— begin Input for this task —

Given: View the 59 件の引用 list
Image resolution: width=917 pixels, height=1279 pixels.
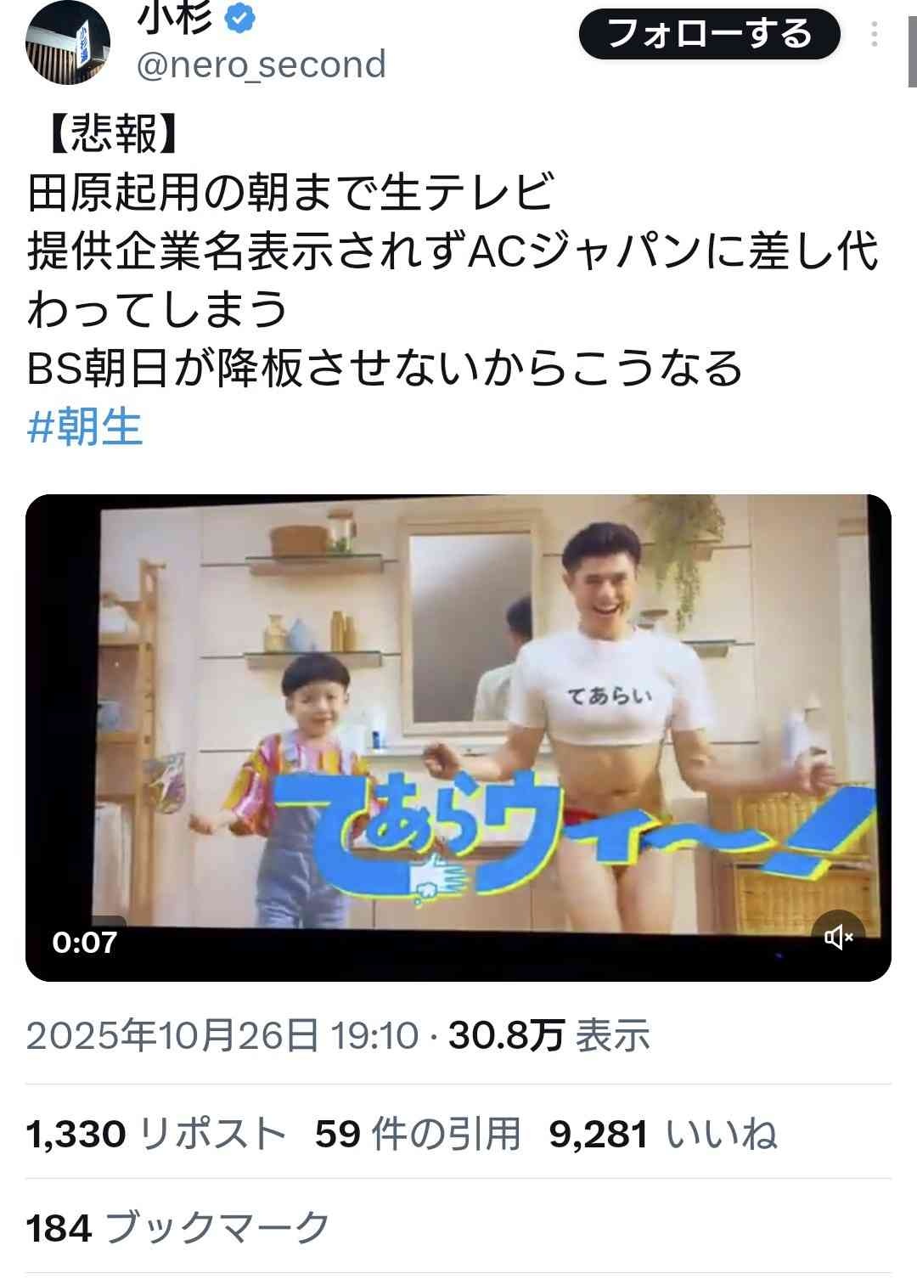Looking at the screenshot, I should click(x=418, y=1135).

— end Input for this task —
— begin Input for this task —

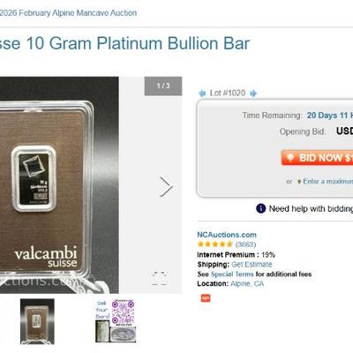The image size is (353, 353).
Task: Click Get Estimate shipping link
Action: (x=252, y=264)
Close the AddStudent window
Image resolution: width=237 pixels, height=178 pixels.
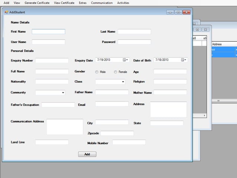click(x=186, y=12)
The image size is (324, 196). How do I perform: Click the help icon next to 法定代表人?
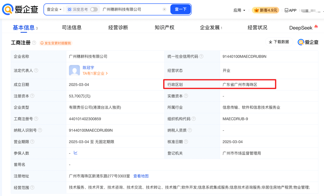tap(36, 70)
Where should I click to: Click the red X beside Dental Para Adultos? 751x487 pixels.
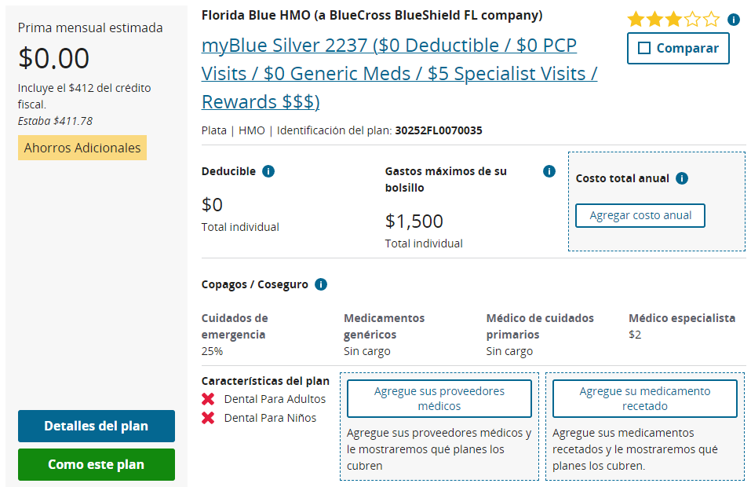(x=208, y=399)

— end Input for this task —
— begin Input for this task —

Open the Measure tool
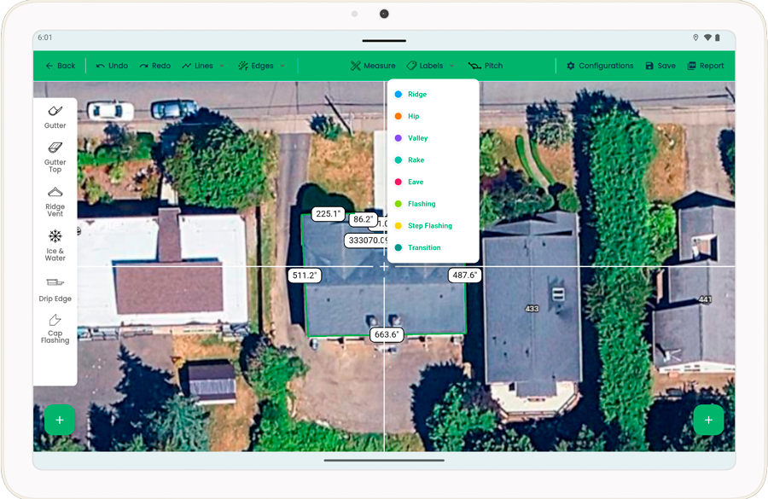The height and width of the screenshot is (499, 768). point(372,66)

— end Input for this task —

Please rewrite the stretch of lines from the one containing "Given: View the 59 件の引用 list" through the one containing "Looking at the", substituting "page" for "list" and changing nothing else. Leave the pictures out of your answer.

▶ [Exercise output]:
Given: View the 59 件の引用 page
Image resolution: width=917 pixels, height=1279 pixels.
Looking at the screenshot, I should click(x=418, y=1135).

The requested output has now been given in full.